▶ TEXTE DU DOCUMENT
Mishmar Haemek

L'acropole éducative de la vallée de Jezréel.
Dans la cité-bâtiment construite en 1936 au-dessus du kibboutz, les enfants de Mishmar Haemek vivent une expérience collective d'éducation socialiste.

Dans l'institution d'éducation de Mishmar Haemek · photographie Miko Schwartz, 1944 · University of Haifa, Younes and Soraya Nazarian Library

Mishmar Haemek est, après Beit Alpha, le deuxième kibboutz fondé par des membres du Hashomer Hatzair (« La jeune garde »), le mouvement international de jeunes sionistes-marxistes créé en Pologne en 1913. Le groupe des pionniers se forme en 1922 pendant la troisième alya ou migration des juifs européens en Palestine. Les « jeunes gardes » travaillent plusieurs années au bénéfice des différentes colonies juives du pays ; ce n'est qu'en 1926 qu'ils peuvent prétendre à une installation sédentaire à l'extrémité ouest de la vallée de Jezréel, situation géographique qu'évoque le nom du kibboutz Mishmar Haemek (« Le gardien de la vallée »). Une dizaine d'années plus tard, Mishmar Haemek est devenu une colonie prospère et influente au sein du Kibboutz Artzi, le mouvement kibboutznik créé en 1927 par le Hashomer Hatzair pour fédérer les communautés sionistes socialistes les plus radicales. À la fin de 1935, Mishmar Haemek compte 140 membres ; la colonie a été choisie par le Kibboutz Artzi pour ériger son ambitieux établissement d'enseignement secondaire.

▶ LIGNES DE DONNÉES
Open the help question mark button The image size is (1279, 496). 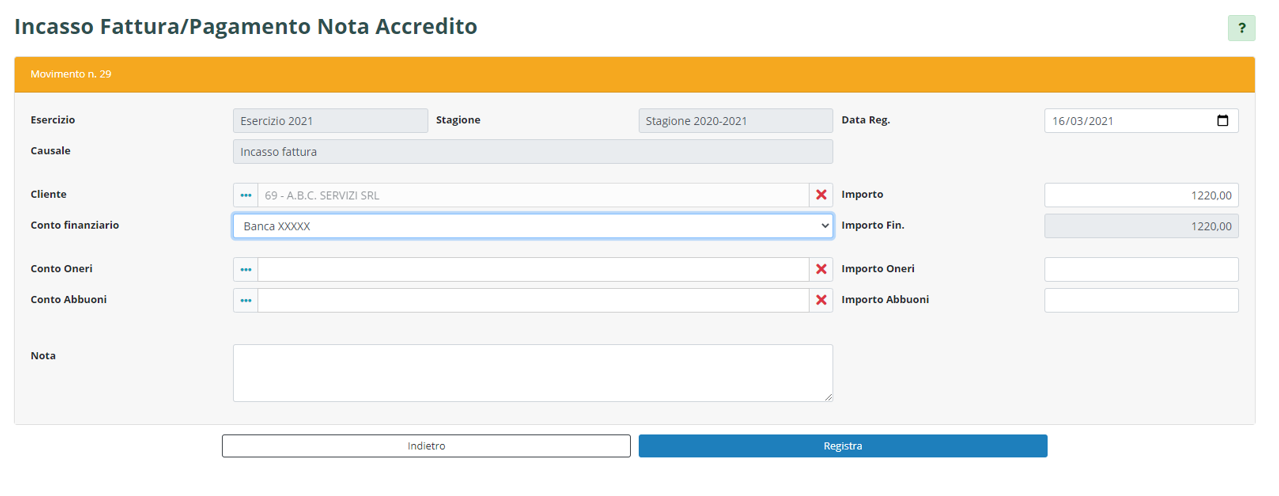click(1241, 28)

▶ À FAIRE
**1)** D'après le texte sur Mishmar Haemek, combien de membres le kibboutz compte-t-il à la fin de 1935 ?
**2)** Poursuivez le texte sur Mishmar Haemek à la suite de sa dernière phrase.

▶ RÉPONSES ATTENDUES
**1)** 140 membres.

**2)**
L'unité du kibboutz, qui se développe prudemment par intégration progressive de petits groupes de membres du Hashomer Hatzair, semble solide. À cette époque, la communauté tient dans son réfectoire en moyenne trois assemblées par semaine qu'on appelle « discussions » pour indiquer qu'elles sont ouvertes sans formalisme à tous les membres. On y discute des sujets économiques, du travail à accomplir dans chaque branche, mais aussi d'éducation ou de politique. L'activité économique de Mishmar Haemek est essentiellement agricole. Comme les autres kibboutzim, « Le gardien de la vallée » affronte des conditions sanitaires difficiles (la malaria notamment) et se trouve en manque de logements : en 1935, 14 % des membres vivent dans des habitations définitives, 74 % vivent sous des tentes et 12 % ne disposent pas de logement et doivent être hébergés par les couples mariés.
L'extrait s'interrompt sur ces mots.